# Umfrage: Closed Beta Warface - Teilnehmer



## marcus_T (8. März 2013)

Ich starte mal eine Umfrage wer alles Teil nimmt ?
Lade gerade die Beta.
Mal gespannt was auf mich zukommt.

Hier noch der Link wer noch nicht hat
Warface | Schreibe die regeln der kriegsführung neu


----------



## DarkMo (8. März 2013)

*AW: Closed Beta Warface - Teilnehmer*

einfach mal 2 3 sätze sind echt zu viel verlangt oder? xD
- free to play oder was auch immer
- genre/setting (shooter, rpg, fliegen, rollen, laufen... ^^)
- vllt noch irgendwas


----------



## Jack ONeill (8. März 2013)

*AW: Closed Beta Warface - Teilnehmer*

Dann mach doch noch eine Umfrage rein

Bei der Beta werde ich fürs erste nicht mitmachen, ich schau mir das dann später mal an wenns raus ist.
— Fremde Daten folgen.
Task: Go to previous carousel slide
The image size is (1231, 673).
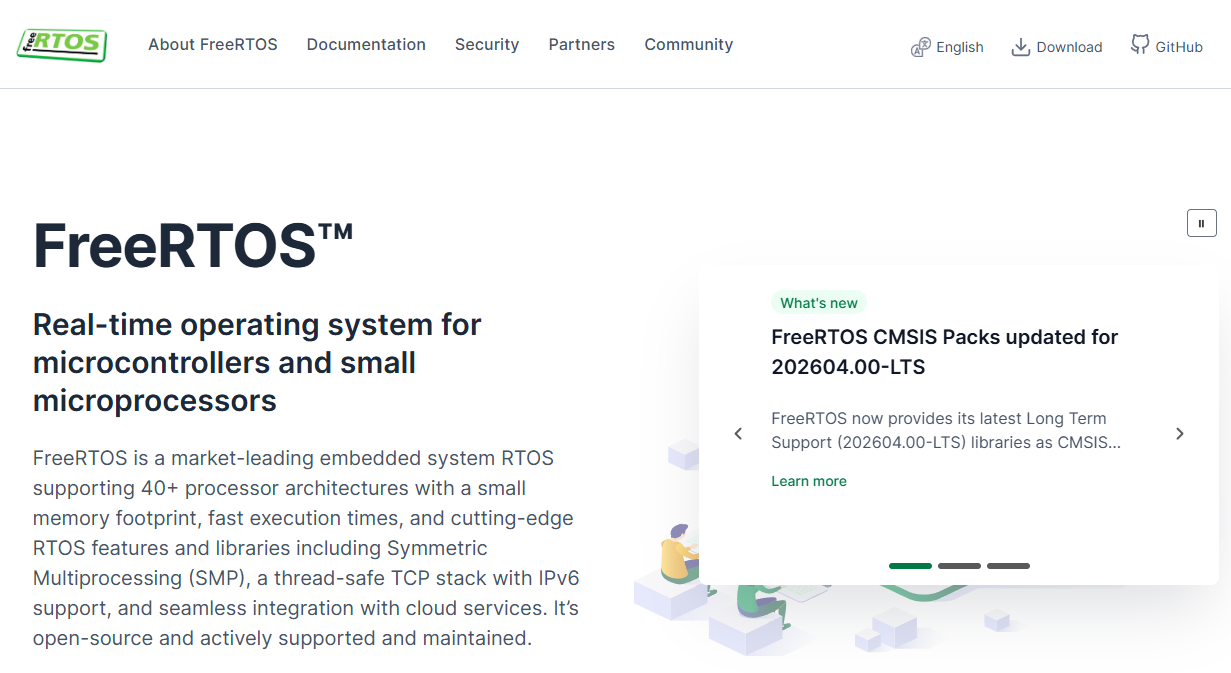Action: (x=738, y=434)
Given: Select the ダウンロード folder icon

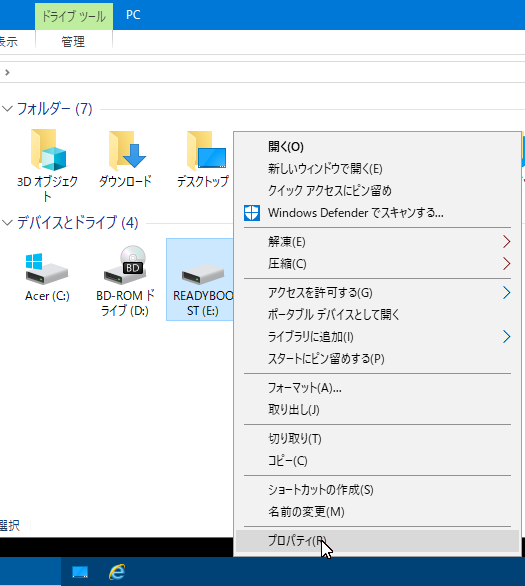Looking at the screenshot, I should [127, 150].
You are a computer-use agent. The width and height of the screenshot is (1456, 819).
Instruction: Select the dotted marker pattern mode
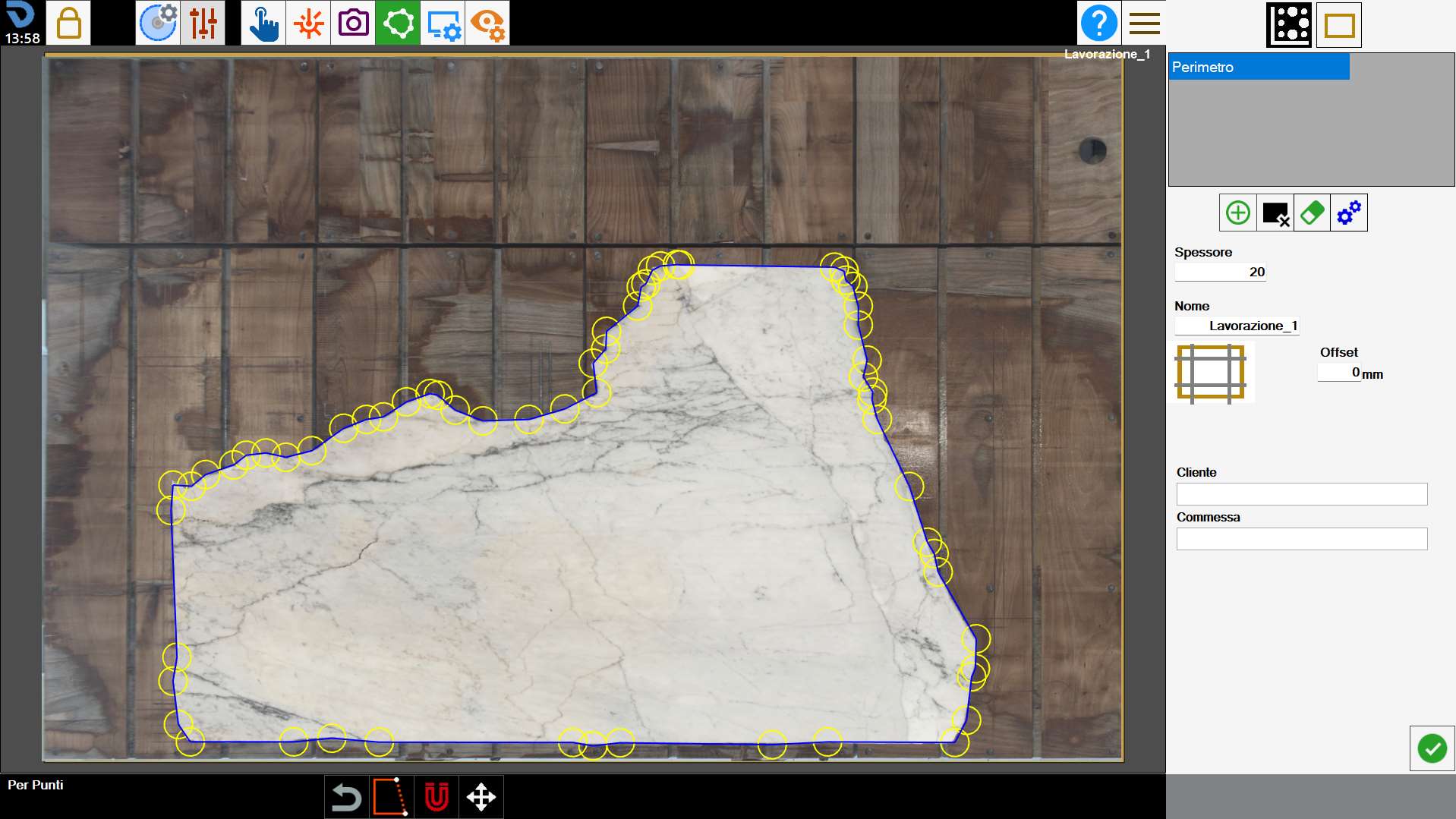tap(1289, 25)
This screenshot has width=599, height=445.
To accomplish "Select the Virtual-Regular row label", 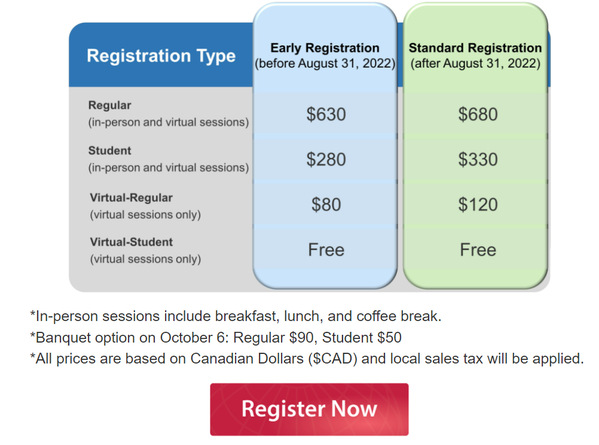I will click(x=145, y=206).
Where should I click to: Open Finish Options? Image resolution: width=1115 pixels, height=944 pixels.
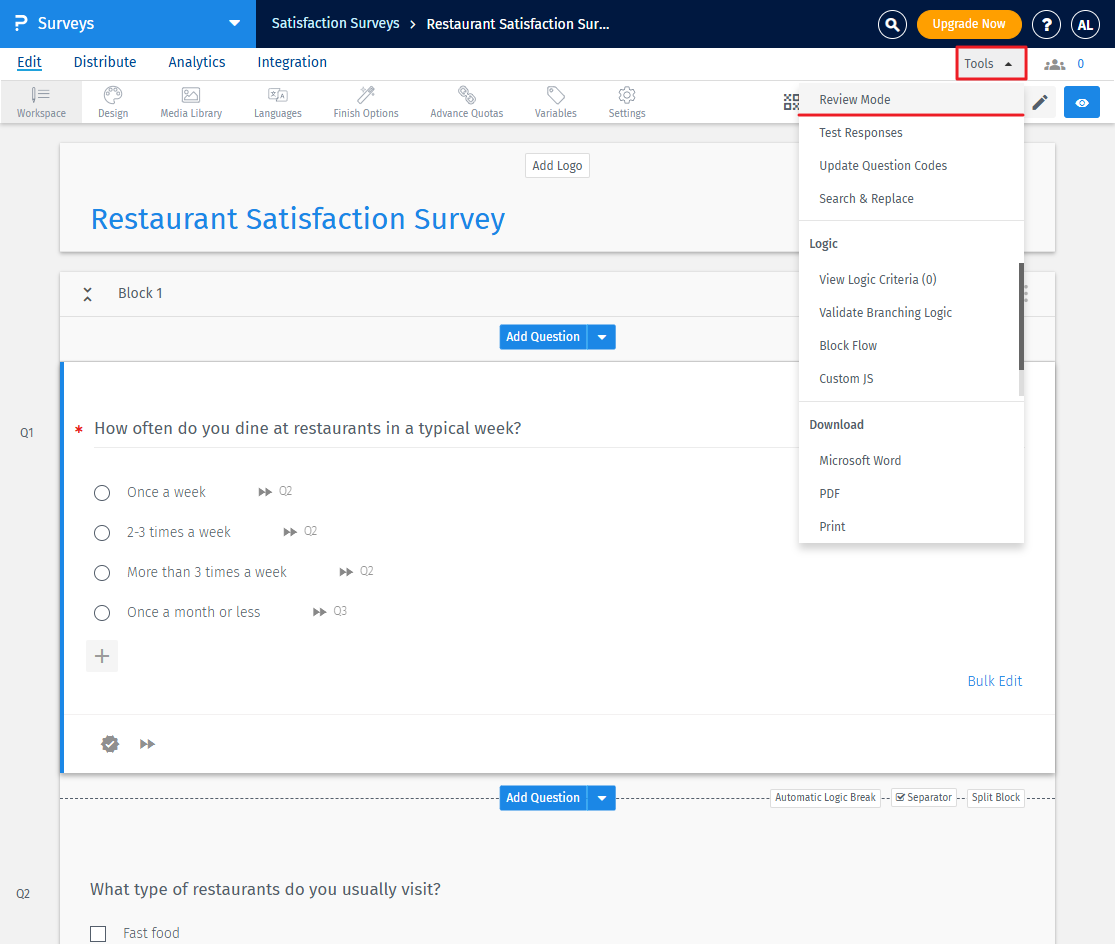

Bei F2P spielen ist es eh egal, da ich das später auch so testen kann

Hier noch was zum Spiel:

Warface (PC) - Test, Download, Systemanforderungen, Release Termin, Demo - GameStar.de

mfg


----------



## marcus_T (8. März 2013)

*AW: Closed Beta Warface - Teilnehmer*

ich schnupper mal rein, hast ja alles gesagt und verlinkt. ^^ Danke
F2P und Shooter.


----------



## Woiferl94 (8. März 2013)

Bei mir funkt das Spiel nicht richtig, es stürtzt alle paar Minuten ab.
Bin nichtmal zum zocken gekommen


----------



## BL4CK_92 (28. März 2013)

Ich zocks grad. Aber der Gameplayflow ist so überragend ********, vorallem wenn man BF3 gewöhnt ist.


----------



## böhser onkel (29. März 2013)

Nicht gezoggt


----------